*Instructions to follow*: Would you please transcribe, exactly as written, the lines of the entries below starting at the one that holds "800x379 pixels." and ending at the one that holds "Given: Select Connect via SSH tunnel option", both included?

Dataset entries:
========

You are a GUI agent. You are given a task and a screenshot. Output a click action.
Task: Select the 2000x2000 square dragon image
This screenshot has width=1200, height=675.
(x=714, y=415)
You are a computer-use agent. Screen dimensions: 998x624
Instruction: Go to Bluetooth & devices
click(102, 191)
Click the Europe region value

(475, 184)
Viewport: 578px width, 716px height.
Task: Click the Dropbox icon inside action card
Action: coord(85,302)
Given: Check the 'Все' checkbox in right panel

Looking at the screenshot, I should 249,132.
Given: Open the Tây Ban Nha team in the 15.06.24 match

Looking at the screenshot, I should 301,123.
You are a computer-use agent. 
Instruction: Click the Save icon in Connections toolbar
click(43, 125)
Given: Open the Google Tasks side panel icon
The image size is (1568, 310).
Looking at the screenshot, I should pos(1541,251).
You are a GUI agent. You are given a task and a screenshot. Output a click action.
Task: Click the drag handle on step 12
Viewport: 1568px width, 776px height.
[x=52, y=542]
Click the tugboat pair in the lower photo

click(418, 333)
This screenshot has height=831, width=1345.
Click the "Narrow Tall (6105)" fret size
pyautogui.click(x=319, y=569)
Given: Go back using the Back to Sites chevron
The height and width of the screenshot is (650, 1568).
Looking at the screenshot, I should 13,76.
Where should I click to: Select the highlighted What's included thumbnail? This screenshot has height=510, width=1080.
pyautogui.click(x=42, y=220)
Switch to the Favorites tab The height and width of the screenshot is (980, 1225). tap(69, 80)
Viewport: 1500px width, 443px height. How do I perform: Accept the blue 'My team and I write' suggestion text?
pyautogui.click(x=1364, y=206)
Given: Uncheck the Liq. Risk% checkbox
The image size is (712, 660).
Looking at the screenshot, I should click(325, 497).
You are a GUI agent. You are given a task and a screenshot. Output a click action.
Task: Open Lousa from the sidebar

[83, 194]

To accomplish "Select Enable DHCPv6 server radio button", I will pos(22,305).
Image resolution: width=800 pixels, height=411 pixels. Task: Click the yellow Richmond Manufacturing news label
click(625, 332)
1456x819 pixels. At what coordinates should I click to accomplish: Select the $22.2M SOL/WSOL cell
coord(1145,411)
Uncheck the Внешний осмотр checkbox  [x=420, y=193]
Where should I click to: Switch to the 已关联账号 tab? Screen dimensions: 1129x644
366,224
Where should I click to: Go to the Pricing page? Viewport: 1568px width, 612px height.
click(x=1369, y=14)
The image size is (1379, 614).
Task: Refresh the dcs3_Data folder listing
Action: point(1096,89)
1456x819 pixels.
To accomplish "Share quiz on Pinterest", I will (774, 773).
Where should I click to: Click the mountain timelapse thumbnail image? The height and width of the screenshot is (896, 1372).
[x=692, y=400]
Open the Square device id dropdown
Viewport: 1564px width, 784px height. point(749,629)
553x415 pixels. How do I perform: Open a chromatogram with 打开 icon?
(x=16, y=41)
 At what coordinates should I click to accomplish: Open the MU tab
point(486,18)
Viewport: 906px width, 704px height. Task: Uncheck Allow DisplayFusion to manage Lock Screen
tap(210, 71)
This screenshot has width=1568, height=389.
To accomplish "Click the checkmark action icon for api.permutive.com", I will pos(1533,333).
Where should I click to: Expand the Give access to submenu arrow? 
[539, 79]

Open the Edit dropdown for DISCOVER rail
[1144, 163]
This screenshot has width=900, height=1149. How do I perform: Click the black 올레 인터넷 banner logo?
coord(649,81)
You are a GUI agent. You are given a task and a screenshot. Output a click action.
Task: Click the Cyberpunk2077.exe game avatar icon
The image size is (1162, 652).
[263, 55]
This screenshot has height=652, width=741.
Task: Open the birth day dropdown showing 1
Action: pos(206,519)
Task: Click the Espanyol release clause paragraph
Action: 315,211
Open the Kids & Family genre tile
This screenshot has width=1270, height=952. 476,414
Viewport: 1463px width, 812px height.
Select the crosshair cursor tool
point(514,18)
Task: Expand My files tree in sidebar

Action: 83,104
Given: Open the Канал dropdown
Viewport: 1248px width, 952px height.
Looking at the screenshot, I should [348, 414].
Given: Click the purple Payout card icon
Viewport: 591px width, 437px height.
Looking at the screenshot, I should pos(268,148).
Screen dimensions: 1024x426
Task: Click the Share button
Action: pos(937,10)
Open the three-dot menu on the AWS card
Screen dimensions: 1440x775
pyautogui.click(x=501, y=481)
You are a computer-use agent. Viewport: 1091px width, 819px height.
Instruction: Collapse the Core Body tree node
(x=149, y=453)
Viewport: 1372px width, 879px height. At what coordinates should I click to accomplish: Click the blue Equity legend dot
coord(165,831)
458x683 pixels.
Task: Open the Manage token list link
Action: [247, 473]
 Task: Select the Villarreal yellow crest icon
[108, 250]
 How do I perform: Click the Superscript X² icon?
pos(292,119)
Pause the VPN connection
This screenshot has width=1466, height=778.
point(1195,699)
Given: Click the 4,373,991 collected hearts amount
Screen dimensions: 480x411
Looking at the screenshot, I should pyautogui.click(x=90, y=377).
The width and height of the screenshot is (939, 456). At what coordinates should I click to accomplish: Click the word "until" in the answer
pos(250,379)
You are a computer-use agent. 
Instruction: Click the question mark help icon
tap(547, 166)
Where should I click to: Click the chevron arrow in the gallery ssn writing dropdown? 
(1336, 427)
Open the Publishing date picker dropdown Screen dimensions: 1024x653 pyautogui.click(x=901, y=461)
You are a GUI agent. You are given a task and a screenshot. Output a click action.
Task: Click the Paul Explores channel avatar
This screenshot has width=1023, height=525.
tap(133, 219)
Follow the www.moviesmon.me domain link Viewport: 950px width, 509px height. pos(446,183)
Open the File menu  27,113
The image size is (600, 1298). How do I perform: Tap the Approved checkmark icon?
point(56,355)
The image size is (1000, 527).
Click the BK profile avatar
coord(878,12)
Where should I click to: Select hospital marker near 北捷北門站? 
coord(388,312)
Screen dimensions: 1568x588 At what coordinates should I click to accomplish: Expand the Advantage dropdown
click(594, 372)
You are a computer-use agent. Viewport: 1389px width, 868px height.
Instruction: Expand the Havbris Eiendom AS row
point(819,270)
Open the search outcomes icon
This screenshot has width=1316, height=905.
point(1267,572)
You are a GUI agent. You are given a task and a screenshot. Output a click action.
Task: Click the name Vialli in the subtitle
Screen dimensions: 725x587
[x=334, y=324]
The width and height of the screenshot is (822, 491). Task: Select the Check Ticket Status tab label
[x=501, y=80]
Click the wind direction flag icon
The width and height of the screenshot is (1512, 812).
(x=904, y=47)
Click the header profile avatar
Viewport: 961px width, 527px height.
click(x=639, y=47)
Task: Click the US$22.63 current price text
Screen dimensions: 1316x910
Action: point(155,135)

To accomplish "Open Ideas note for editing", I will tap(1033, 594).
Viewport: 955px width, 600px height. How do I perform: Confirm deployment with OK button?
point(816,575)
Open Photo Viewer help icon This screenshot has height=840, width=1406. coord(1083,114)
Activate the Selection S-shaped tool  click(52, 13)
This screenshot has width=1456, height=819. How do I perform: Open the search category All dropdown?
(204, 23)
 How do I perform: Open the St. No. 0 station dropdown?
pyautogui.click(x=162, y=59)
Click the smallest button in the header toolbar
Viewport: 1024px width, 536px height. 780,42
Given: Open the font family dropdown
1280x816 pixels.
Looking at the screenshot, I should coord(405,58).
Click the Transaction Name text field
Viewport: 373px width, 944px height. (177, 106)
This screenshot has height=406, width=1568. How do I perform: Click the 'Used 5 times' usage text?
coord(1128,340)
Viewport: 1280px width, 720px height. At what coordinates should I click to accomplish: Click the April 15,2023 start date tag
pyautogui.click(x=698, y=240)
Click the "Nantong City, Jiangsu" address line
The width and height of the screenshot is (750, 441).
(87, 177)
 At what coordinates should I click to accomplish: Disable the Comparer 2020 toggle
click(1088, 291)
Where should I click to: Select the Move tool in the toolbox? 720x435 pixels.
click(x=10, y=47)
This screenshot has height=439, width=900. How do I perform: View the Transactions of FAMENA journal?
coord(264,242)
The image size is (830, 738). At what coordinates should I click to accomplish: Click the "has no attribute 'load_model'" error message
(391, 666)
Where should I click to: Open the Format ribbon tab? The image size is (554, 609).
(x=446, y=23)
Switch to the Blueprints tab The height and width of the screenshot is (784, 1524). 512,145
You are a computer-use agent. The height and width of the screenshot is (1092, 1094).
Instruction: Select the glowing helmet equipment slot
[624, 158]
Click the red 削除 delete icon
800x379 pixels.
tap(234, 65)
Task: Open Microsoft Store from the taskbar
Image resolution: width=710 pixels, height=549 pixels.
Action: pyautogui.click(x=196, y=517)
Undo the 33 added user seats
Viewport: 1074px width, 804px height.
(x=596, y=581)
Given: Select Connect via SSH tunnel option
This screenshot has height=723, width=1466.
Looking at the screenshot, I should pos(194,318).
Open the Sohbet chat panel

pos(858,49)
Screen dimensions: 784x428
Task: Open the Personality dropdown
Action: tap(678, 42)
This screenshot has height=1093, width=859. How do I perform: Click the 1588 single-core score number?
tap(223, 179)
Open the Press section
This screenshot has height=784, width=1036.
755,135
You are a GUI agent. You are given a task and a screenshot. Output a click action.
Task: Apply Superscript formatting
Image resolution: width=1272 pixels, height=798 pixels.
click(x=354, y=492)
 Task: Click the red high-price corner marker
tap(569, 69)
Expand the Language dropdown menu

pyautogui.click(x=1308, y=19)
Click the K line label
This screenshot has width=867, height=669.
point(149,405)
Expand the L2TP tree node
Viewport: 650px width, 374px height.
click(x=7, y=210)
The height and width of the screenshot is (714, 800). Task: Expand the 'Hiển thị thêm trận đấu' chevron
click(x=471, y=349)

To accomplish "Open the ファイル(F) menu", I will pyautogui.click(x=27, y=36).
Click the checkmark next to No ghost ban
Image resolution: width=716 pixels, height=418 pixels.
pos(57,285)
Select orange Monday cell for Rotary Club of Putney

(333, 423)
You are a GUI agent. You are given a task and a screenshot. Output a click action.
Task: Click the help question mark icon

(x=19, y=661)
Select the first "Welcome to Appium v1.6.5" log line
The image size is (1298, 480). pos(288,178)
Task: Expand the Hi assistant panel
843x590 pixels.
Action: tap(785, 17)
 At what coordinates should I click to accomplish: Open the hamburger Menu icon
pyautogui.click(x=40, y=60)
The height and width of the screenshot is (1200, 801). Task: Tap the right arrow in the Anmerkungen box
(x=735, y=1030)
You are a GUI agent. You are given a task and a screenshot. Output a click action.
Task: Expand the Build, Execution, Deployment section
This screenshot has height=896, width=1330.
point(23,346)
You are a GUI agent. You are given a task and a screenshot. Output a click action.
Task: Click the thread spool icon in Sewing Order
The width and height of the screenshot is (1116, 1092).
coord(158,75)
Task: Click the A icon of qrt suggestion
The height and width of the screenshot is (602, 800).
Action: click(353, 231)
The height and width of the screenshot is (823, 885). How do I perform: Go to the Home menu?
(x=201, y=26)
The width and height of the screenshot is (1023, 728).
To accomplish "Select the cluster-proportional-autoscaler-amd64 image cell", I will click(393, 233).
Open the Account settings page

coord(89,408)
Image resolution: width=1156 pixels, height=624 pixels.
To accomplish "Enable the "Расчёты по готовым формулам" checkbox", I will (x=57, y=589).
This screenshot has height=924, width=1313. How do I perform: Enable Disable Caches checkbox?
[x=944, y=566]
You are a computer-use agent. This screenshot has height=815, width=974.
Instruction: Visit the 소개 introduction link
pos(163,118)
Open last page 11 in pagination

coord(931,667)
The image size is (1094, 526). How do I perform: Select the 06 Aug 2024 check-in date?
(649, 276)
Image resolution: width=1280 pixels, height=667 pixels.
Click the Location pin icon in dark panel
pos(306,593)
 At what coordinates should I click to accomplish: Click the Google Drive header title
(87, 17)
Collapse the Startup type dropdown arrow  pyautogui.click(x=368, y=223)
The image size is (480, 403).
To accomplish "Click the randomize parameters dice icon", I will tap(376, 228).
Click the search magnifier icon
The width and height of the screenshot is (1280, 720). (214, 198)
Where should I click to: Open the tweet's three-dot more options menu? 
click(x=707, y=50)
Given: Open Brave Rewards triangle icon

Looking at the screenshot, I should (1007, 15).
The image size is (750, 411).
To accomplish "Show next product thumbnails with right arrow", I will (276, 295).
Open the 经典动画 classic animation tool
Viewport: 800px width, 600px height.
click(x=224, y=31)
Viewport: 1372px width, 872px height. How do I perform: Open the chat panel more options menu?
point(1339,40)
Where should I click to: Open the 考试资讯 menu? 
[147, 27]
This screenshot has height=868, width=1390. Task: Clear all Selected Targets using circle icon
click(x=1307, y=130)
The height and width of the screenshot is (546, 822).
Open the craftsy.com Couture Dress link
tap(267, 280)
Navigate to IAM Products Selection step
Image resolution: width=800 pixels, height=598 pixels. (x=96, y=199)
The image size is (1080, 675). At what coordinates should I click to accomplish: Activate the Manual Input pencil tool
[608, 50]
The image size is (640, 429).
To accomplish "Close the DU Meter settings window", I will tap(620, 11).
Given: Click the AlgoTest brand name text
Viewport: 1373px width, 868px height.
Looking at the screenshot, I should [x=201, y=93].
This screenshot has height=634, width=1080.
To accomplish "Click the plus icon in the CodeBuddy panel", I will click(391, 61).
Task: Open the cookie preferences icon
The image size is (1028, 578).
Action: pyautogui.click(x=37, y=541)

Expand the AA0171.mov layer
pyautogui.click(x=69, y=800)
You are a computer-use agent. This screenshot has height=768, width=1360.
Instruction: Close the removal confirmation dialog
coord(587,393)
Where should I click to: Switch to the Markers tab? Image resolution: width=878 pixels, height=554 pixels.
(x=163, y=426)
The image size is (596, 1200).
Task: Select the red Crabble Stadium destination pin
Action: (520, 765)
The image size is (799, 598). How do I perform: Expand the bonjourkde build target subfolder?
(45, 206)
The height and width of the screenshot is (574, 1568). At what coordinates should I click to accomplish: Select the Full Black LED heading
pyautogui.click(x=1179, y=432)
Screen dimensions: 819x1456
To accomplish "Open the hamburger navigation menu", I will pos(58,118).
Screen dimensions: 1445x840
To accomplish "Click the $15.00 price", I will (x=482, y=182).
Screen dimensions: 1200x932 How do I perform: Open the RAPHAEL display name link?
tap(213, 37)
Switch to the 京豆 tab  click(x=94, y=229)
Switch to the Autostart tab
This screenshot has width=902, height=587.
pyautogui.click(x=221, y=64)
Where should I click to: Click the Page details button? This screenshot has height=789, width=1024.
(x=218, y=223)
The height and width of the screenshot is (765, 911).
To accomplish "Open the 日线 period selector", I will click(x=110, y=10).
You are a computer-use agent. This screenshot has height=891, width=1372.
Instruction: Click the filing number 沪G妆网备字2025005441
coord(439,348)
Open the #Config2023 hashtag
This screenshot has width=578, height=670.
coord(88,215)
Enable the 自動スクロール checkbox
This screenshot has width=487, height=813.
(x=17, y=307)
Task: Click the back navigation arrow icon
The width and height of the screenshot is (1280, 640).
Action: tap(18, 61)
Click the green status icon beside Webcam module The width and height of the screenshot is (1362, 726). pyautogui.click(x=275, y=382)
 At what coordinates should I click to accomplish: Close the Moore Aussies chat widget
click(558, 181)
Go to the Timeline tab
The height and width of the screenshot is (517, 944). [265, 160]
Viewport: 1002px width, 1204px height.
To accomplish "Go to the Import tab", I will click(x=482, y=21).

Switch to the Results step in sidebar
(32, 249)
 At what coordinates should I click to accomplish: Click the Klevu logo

========

*Expected output*:
800x379 pixels.
tap(234, 65)
Task: Open Microsoft Store from the taskbar
Image resolution: width=710 pixels, height=549 pixels.
Action: pyautogui.click(x=196, y=517)
Undo the 33 added user seats
Viewport: 1074px width, 804px height.
(x=596, y=581)
Given: Select Connect via SSH tunnel option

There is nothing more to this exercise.